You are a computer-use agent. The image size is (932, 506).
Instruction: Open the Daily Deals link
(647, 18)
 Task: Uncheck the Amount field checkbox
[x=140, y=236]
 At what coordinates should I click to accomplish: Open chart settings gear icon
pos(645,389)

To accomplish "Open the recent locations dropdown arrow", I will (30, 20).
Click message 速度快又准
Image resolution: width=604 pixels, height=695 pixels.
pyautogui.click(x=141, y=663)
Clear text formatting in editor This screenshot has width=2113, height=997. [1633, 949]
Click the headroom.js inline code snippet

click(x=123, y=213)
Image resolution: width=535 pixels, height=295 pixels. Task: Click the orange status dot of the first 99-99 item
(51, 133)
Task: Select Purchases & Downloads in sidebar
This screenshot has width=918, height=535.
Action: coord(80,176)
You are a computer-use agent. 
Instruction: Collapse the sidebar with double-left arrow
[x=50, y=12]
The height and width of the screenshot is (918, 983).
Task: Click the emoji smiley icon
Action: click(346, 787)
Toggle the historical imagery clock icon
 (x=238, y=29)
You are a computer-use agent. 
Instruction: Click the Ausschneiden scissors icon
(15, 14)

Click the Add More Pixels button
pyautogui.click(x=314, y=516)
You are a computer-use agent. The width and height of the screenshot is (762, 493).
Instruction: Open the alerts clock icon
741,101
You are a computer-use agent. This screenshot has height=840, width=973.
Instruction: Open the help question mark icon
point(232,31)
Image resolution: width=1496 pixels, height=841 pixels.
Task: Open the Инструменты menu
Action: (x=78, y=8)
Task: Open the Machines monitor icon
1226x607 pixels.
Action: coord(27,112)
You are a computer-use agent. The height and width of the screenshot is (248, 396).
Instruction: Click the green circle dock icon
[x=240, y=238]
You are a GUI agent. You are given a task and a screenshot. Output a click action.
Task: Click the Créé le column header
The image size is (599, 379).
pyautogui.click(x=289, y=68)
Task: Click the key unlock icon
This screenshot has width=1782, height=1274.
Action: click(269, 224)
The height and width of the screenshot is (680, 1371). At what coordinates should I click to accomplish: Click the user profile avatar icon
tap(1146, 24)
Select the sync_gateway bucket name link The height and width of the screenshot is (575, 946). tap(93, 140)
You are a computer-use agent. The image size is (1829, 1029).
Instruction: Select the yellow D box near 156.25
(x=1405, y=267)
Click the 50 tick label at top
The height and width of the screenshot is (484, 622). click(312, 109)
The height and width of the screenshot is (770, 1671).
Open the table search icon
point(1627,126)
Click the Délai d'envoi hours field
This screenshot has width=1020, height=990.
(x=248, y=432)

_TASK OBJECTIVE_. Pick out each line of the material above that contains the word "accomplish", and copy those lines in full.

_WORKED ANSWER_.
 At what coordinates should I click to accomplish: Open chart settings gear icon
To accomplish "Open the recent locations dropdown arrow", I will (30, 20).
The height and width of the screenshot is (680, 1371). At what coordinates should I click to accomplish: Click the user profile avatar icon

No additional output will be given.